Our education system is facilitating the aspirations of very many but within the published progression data are major challenges

The latest feeder school tables, charting progression from second to third-level colleges, underline the educational challenges faced by society and Government. At a societal level the aspiration of families to support their children in securing appropriate post-second level education has never been higher, as demonstrated by the fact that close to 70 per cent of school leavers now access third level through the CAO, either directly after their Leaving Cert or following the completion of a Further Education programme in their area of interest. The Government can be satisfied that the system is facilitating the aspirations of so many. But within the published progression data are major issues.

The fact that a number equivalent to 80 per cent of school leavers attending second-level colleges in Dublin 14 registered as first year students in a high-status institution, whereas the equivalent number for Dublin 17 is 4 per cent, demonstrates social class barriers which severely limit the aspirations and opportunities of many in marginalised communities.

The myth that attending fee-paying schools is a requirement or a facilitator in achieving access to high-points CAO programmes is dispelled by the equal percentage of former pupils of non-fee paying schools drawing their students from the same social class background, who progressed to third level this year. The two schools which topped this particular progression chart are Muckross College and Coláiste Íosagáin in Dublin.

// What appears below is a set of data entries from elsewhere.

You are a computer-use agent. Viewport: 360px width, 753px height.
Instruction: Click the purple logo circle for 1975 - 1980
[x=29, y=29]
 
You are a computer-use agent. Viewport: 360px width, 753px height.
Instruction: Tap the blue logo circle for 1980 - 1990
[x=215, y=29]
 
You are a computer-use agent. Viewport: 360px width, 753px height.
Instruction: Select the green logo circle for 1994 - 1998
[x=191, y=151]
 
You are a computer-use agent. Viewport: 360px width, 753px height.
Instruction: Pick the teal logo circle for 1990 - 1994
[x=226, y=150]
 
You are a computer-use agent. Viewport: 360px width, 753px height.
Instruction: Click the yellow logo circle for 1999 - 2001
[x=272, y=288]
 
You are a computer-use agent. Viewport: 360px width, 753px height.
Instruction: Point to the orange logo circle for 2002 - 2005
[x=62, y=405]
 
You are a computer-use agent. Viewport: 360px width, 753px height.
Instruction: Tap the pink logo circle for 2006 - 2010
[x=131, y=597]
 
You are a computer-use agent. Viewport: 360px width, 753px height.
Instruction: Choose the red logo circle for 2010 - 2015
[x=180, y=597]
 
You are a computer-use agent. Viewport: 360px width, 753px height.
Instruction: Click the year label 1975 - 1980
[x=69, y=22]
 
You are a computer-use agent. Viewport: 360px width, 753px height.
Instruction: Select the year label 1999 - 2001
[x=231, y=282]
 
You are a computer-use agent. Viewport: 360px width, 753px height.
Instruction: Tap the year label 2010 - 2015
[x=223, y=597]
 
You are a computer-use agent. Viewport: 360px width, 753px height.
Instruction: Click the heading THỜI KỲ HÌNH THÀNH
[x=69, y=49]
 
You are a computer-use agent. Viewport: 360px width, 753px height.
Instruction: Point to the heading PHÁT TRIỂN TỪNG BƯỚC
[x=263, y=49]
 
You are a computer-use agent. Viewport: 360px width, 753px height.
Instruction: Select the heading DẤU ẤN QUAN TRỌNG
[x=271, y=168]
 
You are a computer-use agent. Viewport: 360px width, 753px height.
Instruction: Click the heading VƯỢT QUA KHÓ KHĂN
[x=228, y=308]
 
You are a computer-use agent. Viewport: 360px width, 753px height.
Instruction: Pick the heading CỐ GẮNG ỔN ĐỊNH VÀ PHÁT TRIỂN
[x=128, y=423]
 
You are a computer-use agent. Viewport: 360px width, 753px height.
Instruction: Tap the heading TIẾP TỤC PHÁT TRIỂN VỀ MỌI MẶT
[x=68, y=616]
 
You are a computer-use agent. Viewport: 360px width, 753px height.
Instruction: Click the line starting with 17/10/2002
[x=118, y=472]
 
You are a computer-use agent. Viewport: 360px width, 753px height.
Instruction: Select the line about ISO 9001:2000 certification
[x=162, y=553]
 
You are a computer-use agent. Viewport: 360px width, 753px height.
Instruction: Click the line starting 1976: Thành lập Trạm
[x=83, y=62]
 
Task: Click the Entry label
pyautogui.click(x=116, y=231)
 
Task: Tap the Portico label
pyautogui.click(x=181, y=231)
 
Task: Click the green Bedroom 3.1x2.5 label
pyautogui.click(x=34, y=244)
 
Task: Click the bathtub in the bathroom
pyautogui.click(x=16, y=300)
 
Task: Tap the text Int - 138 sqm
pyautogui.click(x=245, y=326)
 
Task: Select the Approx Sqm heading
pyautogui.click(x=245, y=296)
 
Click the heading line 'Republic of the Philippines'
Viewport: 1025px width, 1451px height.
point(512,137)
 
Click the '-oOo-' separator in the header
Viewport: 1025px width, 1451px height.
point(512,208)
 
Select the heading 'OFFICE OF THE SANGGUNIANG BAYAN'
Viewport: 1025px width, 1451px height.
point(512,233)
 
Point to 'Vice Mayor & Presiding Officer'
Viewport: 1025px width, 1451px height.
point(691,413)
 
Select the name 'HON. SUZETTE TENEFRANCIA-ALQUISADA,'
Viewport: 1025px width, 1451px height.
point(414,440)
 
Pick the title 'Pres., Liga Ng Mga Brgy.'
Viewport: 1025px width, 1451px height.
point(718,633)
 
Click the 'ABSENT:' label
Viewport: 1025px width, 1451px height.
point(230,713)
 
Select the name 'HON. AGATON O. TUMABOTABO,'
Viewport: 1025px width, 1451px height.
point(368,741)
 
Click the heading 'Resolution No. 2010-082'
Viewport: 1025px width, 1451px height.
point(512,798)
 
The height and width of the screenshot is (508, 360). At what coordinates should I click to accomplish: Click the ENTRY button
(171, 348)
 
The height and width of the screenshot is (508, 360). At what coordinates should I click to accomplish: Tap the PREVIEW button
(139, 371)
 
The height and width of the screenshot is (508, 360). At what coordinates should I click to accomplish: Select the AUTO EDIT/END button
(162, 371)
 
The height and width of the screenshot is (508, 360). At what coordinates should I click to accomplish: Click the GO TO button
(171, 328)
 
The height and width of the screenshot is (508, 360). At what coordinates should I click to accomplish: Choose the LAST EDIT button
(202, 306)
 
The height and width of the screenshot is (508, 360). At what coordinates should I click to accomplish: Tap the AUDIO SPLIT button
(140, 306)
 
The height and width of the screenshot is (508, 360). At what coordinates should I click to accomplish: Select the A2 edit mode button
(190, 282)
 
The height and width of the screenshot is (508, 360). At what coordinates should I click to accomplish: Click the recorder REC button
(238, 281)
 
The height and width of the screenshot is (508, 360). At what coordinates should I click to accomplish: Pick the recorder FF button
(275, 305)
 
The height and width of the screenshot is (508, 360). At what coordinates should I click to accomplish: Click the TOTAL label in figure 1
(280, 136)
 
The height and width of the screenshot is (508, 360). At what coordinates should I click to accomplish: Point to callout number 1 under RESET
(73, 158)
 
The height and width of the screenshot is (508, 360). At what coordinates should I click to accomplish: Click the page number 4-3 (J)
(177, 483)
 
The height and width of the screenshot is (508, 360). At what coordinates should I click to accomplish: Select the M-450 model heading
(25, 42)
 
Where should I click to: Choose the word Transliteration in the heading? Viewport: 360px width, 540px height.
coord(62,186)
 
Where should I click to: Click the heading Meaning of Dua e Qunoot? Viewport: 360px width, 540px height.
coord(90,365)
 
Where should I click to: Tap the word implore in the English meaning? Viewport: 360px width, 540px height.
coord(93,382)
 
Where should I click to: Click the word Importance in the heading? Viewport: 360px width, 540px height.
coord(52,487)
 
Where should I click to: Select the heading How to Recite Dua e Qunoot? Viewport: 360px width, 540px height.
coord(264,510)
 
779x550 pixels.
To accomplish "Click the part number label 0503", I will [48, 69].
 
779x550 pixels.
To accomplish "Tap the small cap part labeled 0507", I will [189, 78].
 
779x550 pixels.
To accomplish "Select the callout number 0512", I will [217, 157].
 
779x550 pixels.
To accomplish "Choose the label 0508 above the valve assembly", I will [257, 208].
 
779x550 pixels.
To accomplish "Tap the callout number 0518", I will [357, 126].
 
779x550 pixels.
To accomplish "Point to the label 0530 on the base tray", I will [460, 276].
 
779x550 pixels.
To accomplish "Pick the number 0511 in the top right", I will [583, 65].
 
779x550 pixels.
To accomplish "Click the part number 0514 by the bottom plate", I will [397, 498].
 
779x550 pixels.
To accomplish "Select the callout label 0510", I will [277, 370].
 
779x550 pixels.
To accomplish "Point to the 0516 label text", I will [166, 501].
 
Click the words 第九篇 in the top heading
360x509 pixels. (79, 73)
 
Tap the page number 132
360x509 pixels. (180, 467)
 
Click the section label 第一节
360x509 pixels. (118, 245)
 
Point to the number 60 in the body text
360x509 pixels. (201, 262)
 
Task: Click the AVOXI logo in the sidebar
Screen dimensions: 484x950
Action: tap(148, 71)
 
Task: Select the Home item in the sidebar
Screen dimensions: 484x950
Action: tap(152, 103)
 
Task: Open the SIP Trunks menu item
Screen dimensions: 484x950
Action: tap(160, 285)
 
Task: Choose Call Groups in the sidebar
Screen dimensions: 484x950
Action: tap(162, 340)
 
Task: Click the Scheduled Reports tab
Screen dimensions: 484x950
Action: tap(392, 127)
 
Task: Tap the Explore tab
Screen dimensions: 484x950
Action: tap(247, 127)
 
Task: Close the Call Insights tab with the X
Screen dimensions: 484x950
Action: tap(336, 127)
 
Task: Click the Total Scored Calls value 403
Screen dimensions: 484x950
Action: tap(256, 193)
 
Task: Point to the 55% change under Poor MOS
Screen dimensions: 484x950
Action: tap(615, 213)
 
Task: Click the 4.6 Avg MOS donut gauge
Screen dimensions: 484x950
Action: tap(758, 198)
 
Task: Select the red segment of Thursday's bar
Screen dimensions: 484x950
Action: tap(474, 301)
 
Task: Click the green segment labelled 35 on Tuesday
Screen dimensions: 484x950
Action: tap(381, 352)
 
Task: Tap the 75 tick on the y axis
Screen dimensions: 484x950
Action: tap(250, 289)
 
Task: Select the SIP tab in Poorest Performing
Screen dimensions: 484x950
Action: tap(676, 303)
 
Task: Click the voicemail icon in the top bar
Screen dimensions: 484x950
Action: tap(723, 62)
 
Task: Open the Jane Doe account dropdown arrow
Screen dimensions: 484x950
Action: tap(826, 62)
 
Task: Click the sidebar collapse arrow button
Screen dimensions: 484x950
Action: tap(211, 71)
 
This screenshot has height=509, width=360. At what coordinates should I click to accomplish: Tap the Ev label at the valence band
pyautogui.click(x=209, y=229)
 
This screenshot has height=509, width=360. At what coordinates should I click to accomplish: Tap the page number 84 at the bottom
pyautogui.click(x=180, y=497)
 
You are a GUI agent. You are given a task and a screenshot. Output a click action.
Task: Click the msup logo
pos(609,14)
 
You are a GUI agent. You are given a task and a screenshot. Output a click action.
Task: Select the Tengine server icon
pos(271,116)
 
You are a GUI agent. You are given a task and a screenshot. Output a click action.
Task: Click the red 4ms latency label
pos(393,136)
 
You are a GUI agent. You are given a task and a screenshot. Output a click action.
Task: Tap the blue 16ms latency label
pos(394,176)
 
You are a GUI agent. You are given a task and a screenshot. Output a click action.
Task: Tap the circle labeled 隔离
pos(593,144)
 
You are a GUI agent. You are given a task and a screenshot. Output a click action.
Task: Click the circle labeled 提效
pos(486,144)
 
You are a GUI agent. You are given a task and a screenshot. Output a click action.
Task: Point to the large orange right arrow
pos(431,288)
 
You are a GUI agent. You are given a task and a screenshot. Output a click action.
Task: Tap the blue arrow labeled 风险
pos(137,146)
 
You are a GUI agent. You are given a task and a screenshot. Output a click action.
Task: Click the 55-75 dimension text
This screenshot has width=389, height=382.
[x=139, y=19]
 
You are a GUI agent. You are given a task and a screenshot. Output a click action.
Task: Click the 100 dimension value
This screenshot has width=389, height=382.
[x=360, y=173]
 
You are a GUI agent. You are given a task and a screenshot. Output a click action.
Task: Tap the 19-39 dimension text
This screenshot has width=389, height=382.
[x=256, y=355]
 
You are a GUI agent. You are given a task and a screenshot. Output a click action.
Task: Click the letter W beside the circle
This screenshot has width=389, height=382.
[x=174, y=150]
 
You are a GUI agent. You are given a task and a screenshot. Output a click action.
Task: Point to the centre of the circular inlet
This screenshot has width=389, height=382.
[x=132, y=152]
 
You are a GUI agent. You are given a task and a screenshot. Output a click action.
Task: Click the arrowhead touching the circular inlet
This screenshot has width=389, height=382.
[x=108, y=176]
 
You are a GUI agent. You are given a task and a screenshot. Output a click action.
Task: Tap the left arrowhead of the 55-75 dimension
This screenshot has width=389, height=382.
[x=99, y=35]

Another issue is the quality of decision making on the part of school leavers in selecting their CAO course options which is revealed in the drop-out rates provided annually by the Higher Education Authority. Returning to the CAO process on a further occasion automatically credits an incoming first year undergraduate back to their second level school for the second time. This phenomenon is revealed in the plus-100 per cent attendance registered by many fee-paying schools every year. Most students from modest backgrounds attending State-funded schools cannot afford the high costs of repeating first year, where they must meet both the €3,000 registration charge and the €6,000-€8,000 HEA subvention, which will only ever by paid once on behalf each student. We need to improve the level of engagement between second-level students and quality guidance counselling.


The feeder tables also show most third level education is local with students wanting to continue their career journey alongside their friends. It is also economic – the cost of living away from home is now prohibitive. The participation rates of counties without a commutable third-level institution are significantly lower than those with one. Government must address this accommodation problem which is contributing an added layer of inequality.